WHAT THIS TASK INVOLVES:
The line containing "Task: Go to current history item target icon" and every line after it to the end of the records: set those down exactly, without any pictures.

══════

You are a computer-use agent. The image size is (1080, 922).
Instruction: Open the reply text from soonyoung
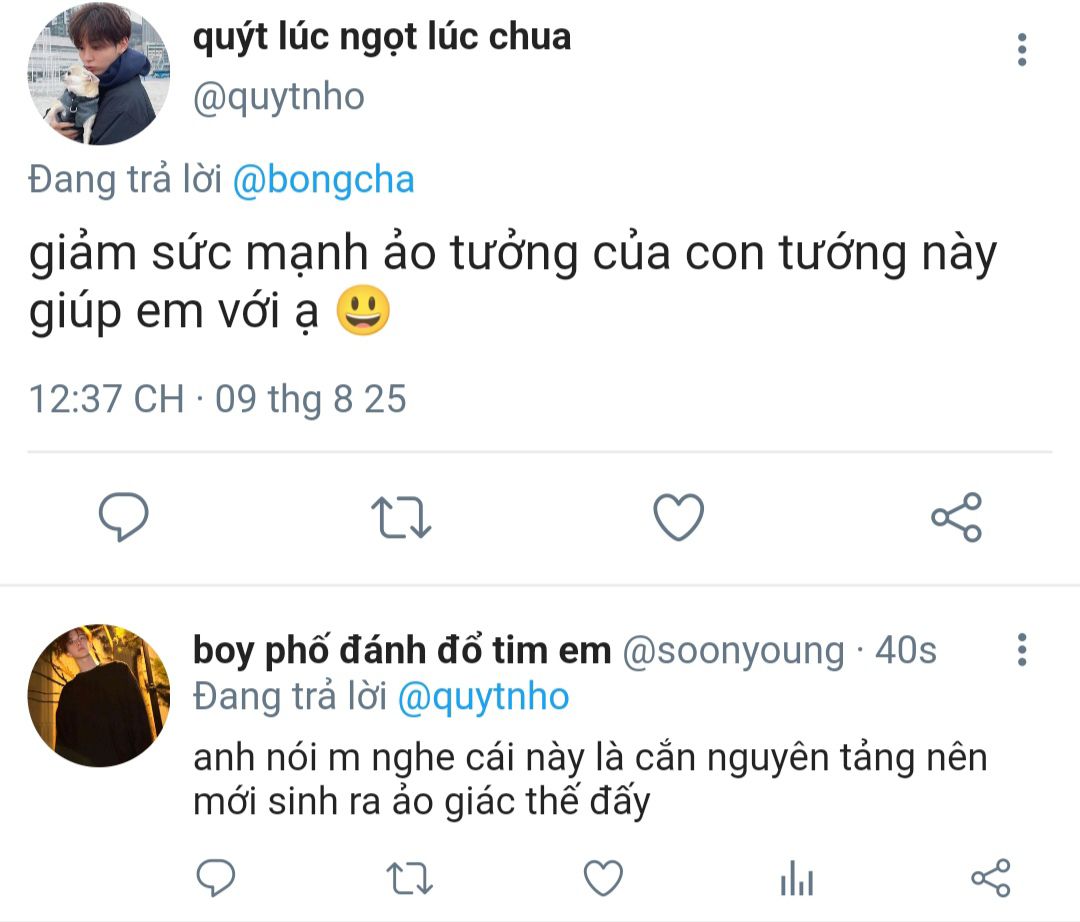pos(590,779)
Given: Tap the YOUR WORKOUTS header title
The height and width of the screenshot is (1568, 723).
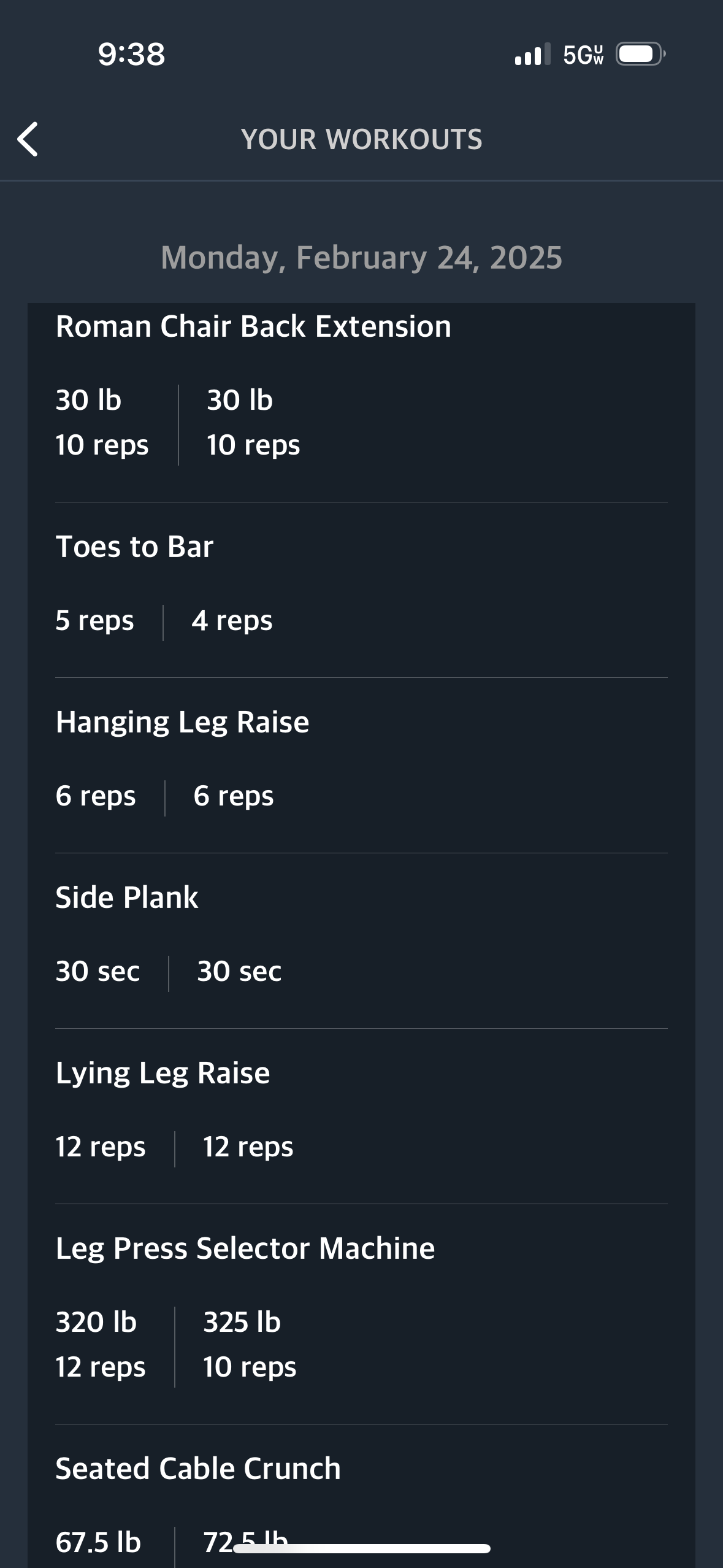Looking at the screenshot, I should click(361, 139).
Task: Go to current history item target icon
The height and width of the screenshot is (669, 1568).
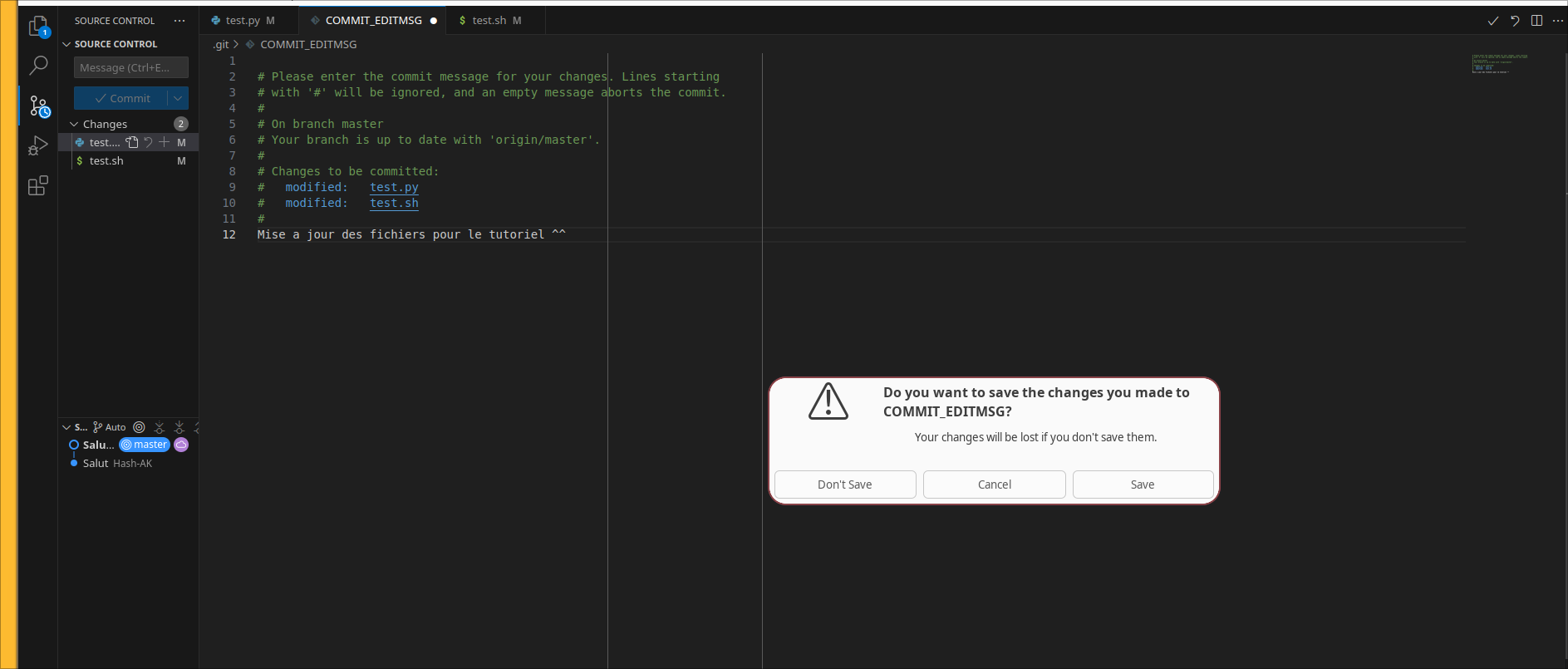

══════

RESPONSE FOR THIS EXERCISE:
Task: Go to current history item target icon
The height and width of the screenshot is (669, 1568).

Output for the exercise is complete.